Chi divide il proprio agapanthus ogni tre o quattro anni mantiene piante compatte e dalla fioritura vigorosa. Due cespi grandi divisi in cinque parti ciascuno producono in una sola volta dieci nuove piante. Con prezzi al dettaglio compresi tra quindici e trenta euro a pianta, il risparmio teorico si avvicina facilmente ai duecento euro.
Dividendo regolarmente, in pochi anni costruisci una collezione di agapanthus davvero impressionante senza dover tornare continuamente al vivaio.
Consigli extra per un successo duraturo con l'agapanthus
Dopo la divisione, la cura rimane fondamentale. In primavera somministra un concime organico equilibrato, ricco di potassio, affinché la pianta sviluppi foglie sane e robusti steli fiorali. In vaso, l'agapanthus sopporta meglio una certa densità radicale rispetto ad altre specie: una lieve compressione delle radici favorisce addirittura la fioritura, purché non si arrivi a un blocco totale.

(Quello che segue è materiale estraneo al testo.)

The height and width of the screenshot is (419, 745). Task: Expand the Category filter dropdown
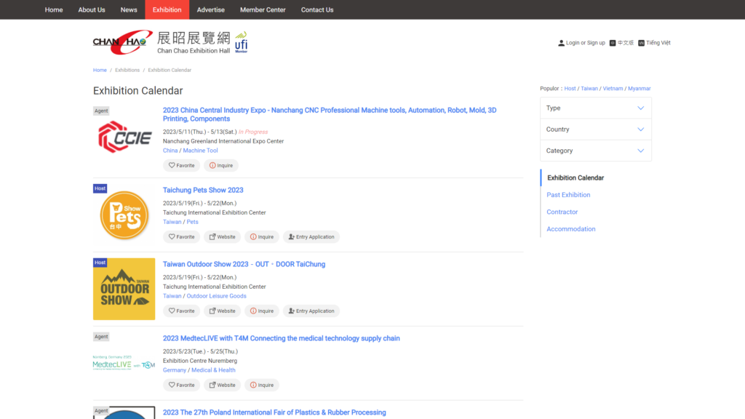click(x=595, y=151)
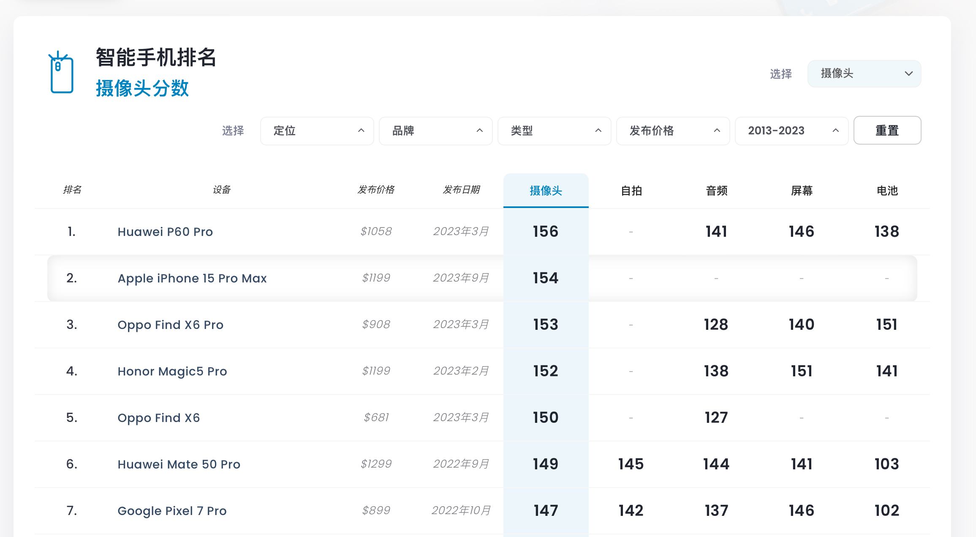The width and height of the screenshot is (976, 537).
Task: Sort by the 自拍 selfie column
Action: click(631, 191)

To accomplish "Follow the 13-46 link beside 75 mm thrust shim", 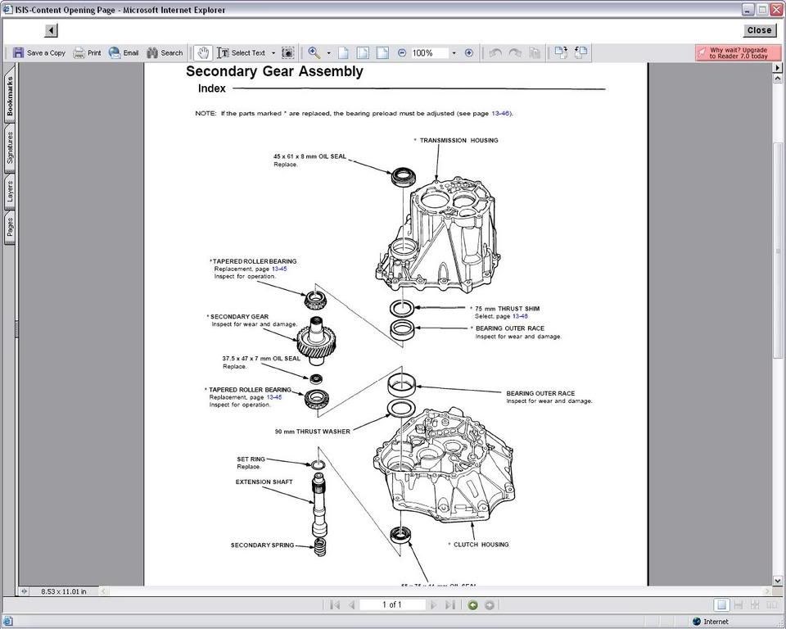I will tap(519, 316).
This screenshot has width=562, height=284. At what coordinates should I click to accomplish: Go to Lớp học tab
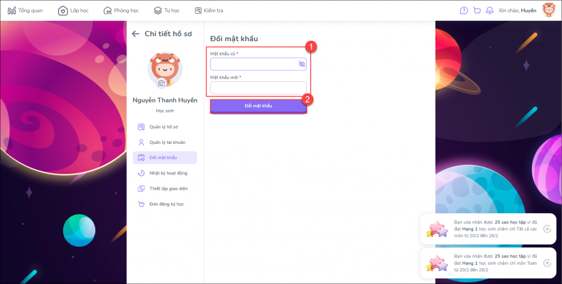point(74,10)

Durante gli inverni rigidi, le piante in vaso hanno bisogno di protezione. Spostate il vaso in una posizione riparata, ad esempio vicino a una parete della casa, e in caso di gelo avvolgetelo con un sacco di juta o del pluriball. Le piante in piena terra si proteggono con uno strato spesso di foglie secche o paglia attorno alla base.
Chi sperimenta con varietà diverse — dal blu intenso al quasi bianco ghiaccio — noterà che non tutte crescono con la stessa velocità. Alcune varietà a fiore grande richiedono un intervallo un po' più lungo tra una divisione e l'altra, mentre le specie a crescita vigorosa possono saturarsi già dopo tre anni. Osservando ogni pianta singolarmente, valutando la quantità di foglie e il numero di fiori, individuerai naturalmente il momento giusto per dividerla di nuovo.